Artificial intelligence is not a critical operation
Listing "artificial intelligence" on a register is a category error, because AI is an input, not an operation. The critical operation is the decision it supports: a fraud alert, a credit decision, a claims triage, a member-advice interaction.
| Example | Critical? | Why |
|---|---|---|
| Credit-decisioning model in retail lending | Yes | The decision affects customer access to finance |
| General member chatbot with always-human escalation | Maybe | Depends on whether silent misrouting breaches tolerance |
| Internal GenAI summariser of adviser notes | No | Output is internal, not a regulated decision |
The first job of a CPS 230 AI programme is to make this judgement consistently. The second is to document it, because the opening question in any prudential review is "show me the reasoning."
When ANZ migrated its operational-risk stack into ServiceNow to meet CPS 230, the exercise mapped 19 critical operations across roughly 43,000 supporting resources and 16 non-financial risk themes. That is what a tier-one bank's register looks like in practice.
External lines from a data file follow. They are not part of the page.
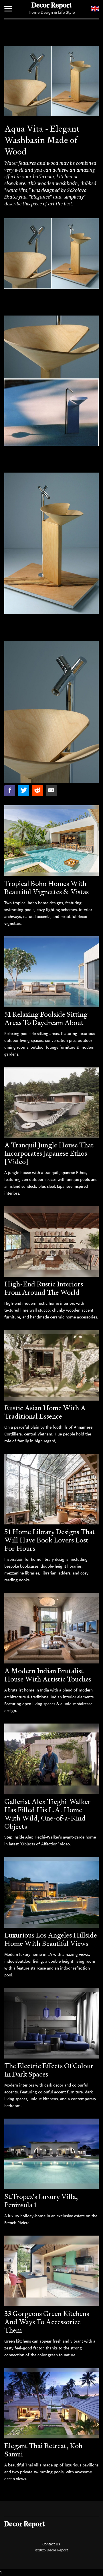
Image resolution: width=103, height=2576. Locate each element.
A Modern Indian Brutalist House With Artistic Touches (47, 1674)
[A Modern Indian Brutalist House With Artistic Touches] (51, 1628)
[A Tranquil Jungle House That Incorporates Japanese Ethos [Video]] (51, 1102)
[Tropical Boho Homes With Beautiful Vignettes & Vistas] (51, 840)
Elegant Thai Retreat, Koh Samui (43, 2449)
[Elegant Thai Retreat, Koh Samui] (51, 2403)
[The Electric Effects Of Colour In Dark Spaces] (51, 2023)
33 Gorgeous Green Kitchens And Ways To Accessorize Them (46, 2322)
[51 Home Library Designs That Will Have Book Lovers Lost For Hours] (51, 1489)
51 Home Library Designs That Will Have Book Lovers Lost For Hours (49, 1540)
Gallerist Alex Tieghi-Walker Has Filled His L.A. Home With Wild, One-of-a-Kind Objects (47, 1814)
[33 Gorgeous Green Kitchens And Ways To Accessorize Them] (51, 2271)
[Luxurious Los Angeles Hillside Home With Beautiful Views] (51, 1892)
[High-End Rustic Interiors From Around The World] (51, 1241)
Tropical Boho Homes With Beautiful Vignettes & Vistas (46, 887)
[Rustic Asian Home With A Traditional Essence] (51, 1365)
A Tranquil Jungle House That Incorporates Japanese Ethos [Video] (49, 1153)
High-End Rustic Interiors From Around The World (43, 1288)
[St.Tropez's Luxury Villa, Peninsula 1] (51, 2154)
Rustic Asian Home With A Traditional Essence (45, 1412)
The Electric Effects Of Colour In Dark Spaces (49, 2070)
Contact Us (51, 2544)
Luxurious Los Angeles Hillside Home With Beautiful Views (50, 1939)
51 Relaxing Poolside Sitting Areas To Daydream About (46, 1018)
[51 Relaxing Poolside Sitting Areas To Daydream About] (51, 971)
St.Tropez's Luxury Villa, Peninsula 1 (41, 2200)
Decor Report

Classifying AI vendors on the MSP register
APRA defines a material service provider as one the entity relies on for a critical operation, or one that exposes the entity to material operational risk. Third, related, and connected parties all count. APRA released the register template in October 2024 and the first annual submission was due on 1 October 2025. PolyGovern's third-party AI risk practice classifies vendors against the test below.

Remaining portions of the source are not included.